**Extract**
MR CORNWELL: I am just waiting so that the Government can listen to this figure. The cost of keeping a child of 11 to 13 years of age is $210.98 per week. How, then, can anyone, least of all the Minister for Community Services and his Family Services Branch, possibly justify a miserly $106 per week per teenager, irrespective of age?

How can the Minister, in trying to justify this derisory weekly payment, argue as he did that the fee of $100 per week, that is, Barnardo's own subsidy to this Government pittance, was a commitment by Barnardo's to the concept of "professional foster care"? Minister, should there be any other type of foster care? Are you suggesting that these adolescents seeking some stability, a decent home life, even love, should settle for something less than professional foster care, or perhaps no foster care at all? The carers, despite their commitment, their willingness, their compassion, cannot afford to keep a teenager for $106 a week. Indeed, who can? Are we trying to reduce a few more people to the poverty level, to join the many thousands already there as a result of at least Federal Labor's policies?

Let me ask you: Is this your much vaunted social justice? I suggest to you that it is not. It is, however, a mean and mean-spirited approach which shamelessly abuses individual families and well-known charities, for Barnardo's is but one graphic example, in the full knowledge that these decent, compassionate citizens will do all in their power, and their purse, to avoid handing back, and thus disappointing and disillusioning, teenagers who already have seen enough of life's negatives.

For a government that I understand pumps a total of $4.1m per annum into foster care and child support, you are getting a bargain on what I would regard as Dickensian funding of $716,000 per annum for 130 children. If this is social justice, I would hate to see social injustice. But perhaps we have seen it. How, when you are exploiting these carers at $106 per week, can you possibly justify the refurbishment costs of the Civic abortion clinic at $100,000?

Stored data entries:
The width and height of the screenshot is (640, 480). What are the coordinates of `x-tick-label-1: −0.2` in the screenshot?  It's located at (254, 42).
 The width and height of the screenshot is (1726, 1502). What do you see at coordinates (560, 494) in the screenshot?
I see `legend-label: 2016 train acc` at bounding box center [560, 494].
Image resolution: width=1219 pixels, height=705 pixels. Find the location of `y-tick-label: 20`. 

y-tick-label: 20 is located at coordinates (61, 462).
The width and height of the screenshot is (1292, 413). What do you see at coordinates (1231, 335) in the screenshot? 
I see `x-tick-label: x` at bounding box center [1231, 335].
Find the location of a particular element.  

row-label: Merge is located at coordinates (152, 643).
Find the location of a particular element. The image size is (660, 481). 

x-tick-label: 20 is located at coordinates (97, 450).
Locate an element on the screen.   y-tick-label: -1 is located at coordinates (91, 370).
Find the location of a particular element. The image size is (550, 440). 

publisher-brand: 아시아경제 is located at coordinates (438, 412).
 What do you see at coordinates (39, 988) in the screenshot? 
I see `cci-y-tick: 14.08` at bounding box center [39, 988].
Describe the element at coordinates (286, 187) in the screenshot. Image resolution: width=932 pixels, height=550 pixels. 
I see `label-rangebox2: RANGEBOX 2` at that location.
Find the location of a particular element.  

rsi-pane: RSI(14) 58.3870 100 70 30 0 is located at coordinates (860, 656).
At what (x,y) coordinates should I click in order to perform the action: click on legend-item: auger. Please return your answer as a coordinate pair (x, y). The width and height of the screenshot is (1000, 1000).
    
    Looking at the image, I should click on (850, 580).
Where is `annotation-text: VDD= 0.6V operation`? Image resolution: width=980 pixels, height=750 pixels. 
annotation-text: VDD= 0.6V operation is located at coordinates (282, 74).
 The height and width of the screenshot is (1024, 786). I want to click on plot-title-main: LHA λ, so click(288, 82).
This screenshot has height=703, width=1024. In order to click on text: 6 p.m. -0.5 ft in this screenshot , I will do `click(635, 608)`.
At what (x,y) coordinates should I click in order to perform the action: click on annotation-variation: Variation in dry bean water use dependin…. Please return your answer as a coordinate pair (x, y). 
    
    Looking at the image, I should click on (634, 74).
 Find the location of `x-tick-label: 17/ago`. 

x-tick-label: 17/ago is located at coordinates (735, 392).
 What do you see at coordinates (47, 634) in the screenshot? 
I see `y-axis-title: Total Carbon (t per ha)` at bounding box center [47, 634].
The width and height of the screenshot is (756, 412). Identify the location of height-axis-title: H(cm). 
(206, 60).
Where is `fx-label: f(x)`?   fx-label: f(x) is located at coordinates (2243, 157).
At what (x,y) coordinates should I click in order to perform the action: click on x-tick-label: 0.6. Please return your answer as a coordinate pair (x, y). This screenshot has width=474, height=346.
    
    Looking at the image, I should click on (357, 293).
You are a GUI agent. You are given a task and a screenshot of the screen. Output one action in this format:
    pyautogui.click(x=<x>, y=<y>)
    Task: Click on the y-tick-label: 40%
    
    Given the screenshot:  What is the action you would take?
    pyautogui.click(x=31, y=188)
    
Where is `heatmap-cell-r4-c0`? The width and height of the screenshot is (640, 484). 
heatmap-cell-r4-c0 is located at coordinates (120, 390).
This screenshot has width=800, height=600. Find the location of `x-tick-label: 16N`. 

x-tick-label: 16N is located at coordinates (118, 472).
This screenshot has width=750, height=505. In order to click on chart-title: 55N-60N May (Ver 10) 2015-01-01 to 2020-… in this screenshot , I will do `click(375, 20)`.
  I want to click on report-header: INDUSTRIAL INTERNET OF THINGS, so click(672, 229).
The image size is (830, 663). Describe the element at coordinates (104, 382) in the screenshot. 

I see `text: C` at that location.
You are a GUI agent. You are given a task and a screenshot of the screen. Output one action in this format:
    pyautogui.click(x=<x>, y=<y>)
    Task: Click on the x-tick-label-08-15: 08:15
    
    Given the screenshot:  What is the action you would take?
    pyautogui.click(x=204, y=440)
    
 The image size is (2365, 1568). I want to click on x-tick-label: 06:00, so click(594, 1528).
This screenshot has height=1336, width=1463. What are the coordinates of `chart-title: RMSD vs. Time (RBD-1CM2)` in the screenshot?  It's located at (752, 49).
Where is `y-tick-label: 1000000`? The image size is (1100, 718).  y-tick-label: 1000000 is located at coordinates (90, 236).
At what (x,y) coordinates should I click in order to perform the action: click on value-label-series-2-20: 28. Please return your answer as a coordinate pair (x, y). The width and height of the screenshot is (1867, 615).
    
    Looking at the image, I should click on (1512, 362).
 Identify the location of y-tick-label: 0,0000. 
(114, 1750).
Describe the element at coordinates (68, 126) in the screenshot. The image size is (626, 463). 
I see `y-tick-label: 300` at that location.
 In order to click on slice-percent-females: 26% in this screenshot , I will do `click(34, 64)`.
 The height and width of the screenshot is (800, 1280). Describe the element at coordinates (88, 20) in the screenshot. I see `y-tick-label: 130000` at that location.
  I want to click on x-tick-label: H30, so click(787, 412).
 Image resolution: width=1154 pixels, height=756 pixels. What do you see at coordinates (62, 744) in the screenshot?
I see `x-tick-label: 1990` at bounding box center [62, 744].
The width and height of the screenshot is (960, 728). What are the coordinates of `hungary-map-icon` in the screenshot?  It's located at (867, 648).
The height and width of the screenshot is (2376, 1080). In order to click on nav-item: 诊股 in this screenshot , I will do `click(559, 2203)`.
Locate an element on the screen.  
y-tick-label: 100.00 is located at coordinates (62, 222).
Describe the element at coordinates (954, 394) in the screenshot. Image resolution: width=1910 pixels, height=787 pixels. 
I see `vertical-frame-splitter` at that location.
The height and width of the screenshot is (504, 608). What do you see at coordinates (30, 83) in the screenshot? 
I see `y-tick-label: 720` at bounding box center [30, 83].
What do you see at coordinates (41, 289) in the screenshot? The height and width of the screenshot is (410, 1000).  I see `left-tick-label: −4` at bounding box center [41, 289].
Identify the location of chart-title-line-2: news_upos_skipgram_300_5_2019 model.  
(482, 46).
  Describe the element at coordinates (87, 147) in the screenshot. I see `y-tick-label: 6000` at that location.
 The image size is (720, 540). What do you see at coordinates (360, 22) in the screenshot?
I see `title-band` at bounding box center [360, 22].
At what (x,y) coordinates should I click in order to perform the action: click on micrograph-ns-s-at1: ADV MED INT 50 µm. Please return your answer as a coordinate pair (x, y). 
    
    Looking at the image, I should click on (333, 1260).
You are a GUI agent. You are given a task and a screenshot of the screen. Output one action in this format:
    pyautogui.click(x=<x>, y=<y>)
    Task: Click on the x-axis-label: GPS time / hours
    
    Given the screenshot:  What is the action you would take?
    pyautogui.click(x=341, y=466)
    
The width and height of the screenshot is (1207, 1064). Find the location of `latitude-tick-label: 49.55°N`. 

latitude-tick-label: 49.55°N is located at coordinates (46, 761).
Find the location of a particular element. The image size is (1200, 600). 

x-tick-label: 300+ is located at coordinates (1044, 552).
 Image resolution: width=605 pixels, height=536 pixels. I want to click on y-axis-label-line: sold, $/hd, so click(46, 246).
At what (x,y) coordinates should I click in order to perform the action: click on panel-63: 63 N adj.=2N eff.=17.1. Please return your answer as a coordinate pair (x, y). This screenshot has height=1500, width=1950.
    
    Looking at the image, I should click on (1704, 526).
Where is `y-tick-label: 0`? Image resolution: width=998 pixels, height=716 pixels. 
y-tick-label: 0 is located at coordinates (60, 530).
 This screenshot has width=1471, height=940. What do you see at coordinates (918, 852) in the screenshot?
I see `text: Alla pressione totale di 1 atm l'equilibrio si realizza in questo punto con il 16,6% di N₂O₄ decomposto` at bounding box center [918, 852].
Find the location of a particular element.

**Work order**
What weekly cost does the speech give for keeping a child aged 11 to 13?

**Response**
$210.98 per week.